3 February 2020
The global automotive industry is braced for disruption as the coronavirus epidemic continues.
Several suppliers have been hit, with factories shut down and travel suspended. Carmakers too are monitoring the situation, restricting travel where necessary, as the virus spreads out from its origins in China and is now a global emergency, according to the World Health Organisation.
Seven workers at Webasto in Germany have contracted the virus after a colleague from China visited their facility, which has now been temporarily closed, with updates on their condition reported as ‘positive’.
Meanwhile, managers at the firm have been establishing how employees can continue their efforts from home, with operations at the plant due to resume on 11 February.
The situation has also led to panic in the town of Stockdorf, where the Webasto plant is located. ‘We are receiving more and more news from employees that they and their families, who are not part of the risk group, are being barred by institutions, companies or shops if it becomes known that they work for Webasto,’ said Holger Engelmann, Chairman of the Management Board of the Webasto Group.
‘We understand that the current situation is uncertain and also frightening, but this is an enormous burden for the families of our employees.’ Engelmann also asked leaders of educational and daycare facilities to contact the responsible ministry of culture or health to find out how to deal with the current situation.’
Bosch CEO Volkmar Denner warned that the coronavirus could impact the car manufacturing global supply chain, which is heavily dependent on China.
‘We need to wait to see how things develop.
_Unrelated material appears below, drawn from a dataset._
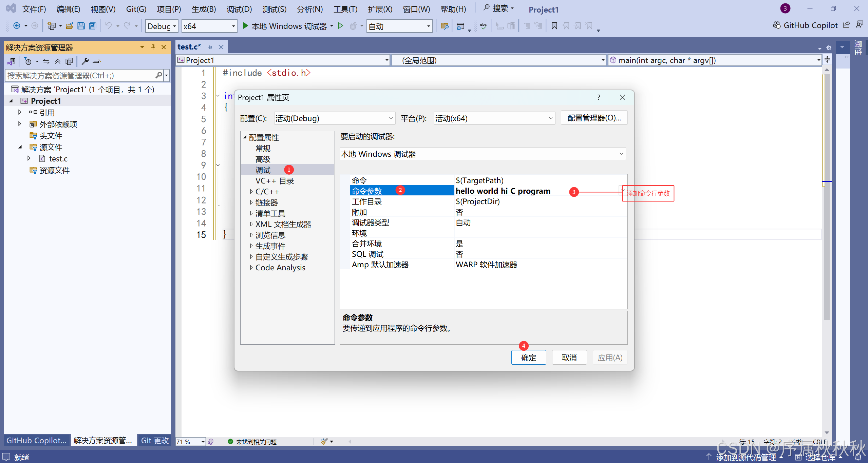Click the GitHub Copilot icon at top right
If this situation continues, supply chains will be disrupted. Some forecasts predict the peak for infections will drag on until February or March,’ Denner told journalists.
‘In Wuhan, Bosch has two plants making steering systems and thermotechnologies, with around 800 employees. There have been no reports of infections,’ he added.
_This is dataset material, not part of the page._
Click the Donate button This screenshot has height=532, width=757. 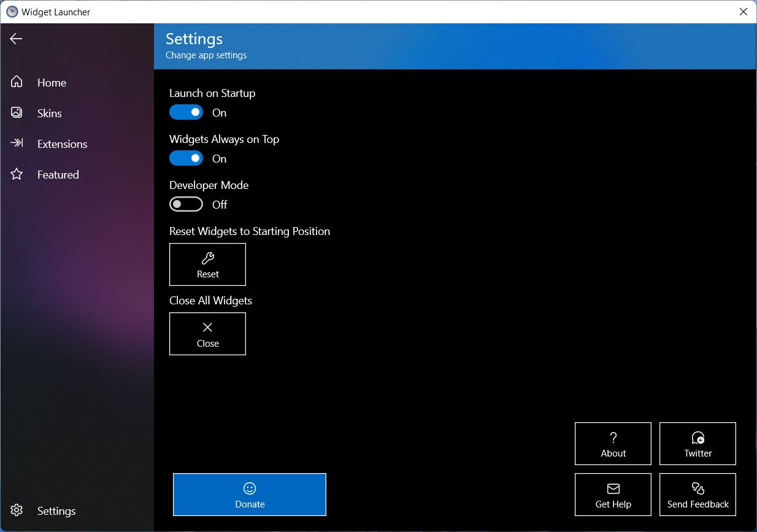click(x=249, y=495)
The CEO said the supplier was concerned but had not yet seen disruption to its business or supply chain.
However, with the automotive industry operating on ‘just-in-time’ deliveries, any disruption to supply chain or procedures will have consequences on production. Alongside suppliers, many vehicle manufacturers have plants in Wuhan, the first city to report the coronavirus. Limiting travel to the country, and cancelling the supply of parts out, will mean sourcing products could become harder.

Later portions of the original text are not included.